I became a Buddhist according to the rules back in April 2008. “The rules” in the Tibetan Buddhist lineage I signed onto say that you take refuge, in the presence of a lama (an accredited teacher, doesn’t have to be a monk), in the Three Jewels: the Buddha, the Dharma, and the Sangha. The authority, his example and teaching, and the community of practitioners.
I was involved with my local TB community for about five years after that, if memory serves. Then my husband and I separated and we gave most of our meditation paraphernalia to the community, a move I now deeply regret. (I especially wish I still had the incense burner, a beautifully decorated wooden box, and the gilt statues of Tara and Chenrezig, aka Avalokiteshvara. I don’t regret the separation.)
I think I really became a Buddhist, though, just a few weeks ago, one morning in the shower when I was stretching to wash my back and thought, “Everything hurts”.
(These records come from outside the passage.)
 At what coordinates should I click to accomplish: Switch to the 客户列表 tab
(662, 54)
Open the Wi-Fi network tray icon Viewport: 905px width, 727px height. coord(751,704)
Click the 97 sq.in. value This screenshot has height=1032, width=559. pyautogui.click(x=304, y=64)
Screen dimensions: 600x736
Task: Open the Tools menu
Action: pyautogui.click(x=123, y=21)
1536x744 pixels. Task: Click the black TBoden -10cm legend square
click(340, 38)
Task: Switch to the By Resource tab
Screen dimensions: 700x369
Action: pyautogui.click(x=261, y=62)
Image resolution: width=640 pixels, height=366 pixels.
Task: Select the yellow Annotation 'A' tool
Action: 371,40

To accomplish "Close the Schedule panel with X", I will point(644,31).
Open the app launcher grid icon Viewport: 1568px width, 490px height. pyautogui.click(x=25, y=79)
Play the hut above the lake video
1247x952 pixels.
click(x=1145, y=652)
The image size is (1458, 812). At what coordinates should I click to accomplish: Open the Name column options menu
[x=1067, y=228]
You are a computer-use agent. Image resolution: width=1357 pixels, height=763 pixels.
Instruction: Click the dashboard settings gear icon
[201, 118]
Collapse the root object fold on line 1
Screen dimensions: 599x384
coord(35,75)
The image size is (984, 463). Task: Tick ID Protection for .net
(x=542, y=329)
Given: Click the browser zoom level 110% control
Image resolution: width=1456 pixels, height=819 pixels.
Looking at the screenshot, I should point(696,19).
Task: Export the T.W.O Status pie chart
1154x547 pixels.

I meant that literally; it seemed like every muscle in my body was aching at the simple, normal exertion of taking a shower. But I realized in that moment that I also meant it metaphorically, or universally: Everything hurt. I had realized for myself the First Noble Truth of Buddhism.
The First Noble Truth is usually translated in English as, “Life is suffering”. That sounds pretty grim, but the word for “suffering”, dukkha, can be translated in a lot of other ways. Western Buddhist authors right now tend to use words like “unsatisfactory” rather than “suffering”. We are perpetually, inevitably dissatisfied with life. We may not be “suffering” like a starving child in Africa, like a family trying to get out of Ukraine, like a homeless addict, but we are unsatisfied, unsettled, never at ease, no matter how much material success or social satisfaction we achieve. Something is wrong with life, or with us.
Over the past few months, I’ve rediscovered Buddhism through author Tara Brach, who is a psychologist as well as a meditation teacher trained in the Insight tradition. I’ve been reading and listening to her books, doing my best to do a bit of yoga and meditation every day (believe me, a little movement first makes meditation easier), and using the prayers I learned from my Tibetan sangha. And while it hasn’t made everything magically better (and under “everything” I include my physical and mental health, the ongoing pandemic, the political madness here in the U.S., and just everyday stress), these practices have demonstrated that they are exactly the tools I need to engage with the mess I’m in. And yes, things are better, just not “magically” better.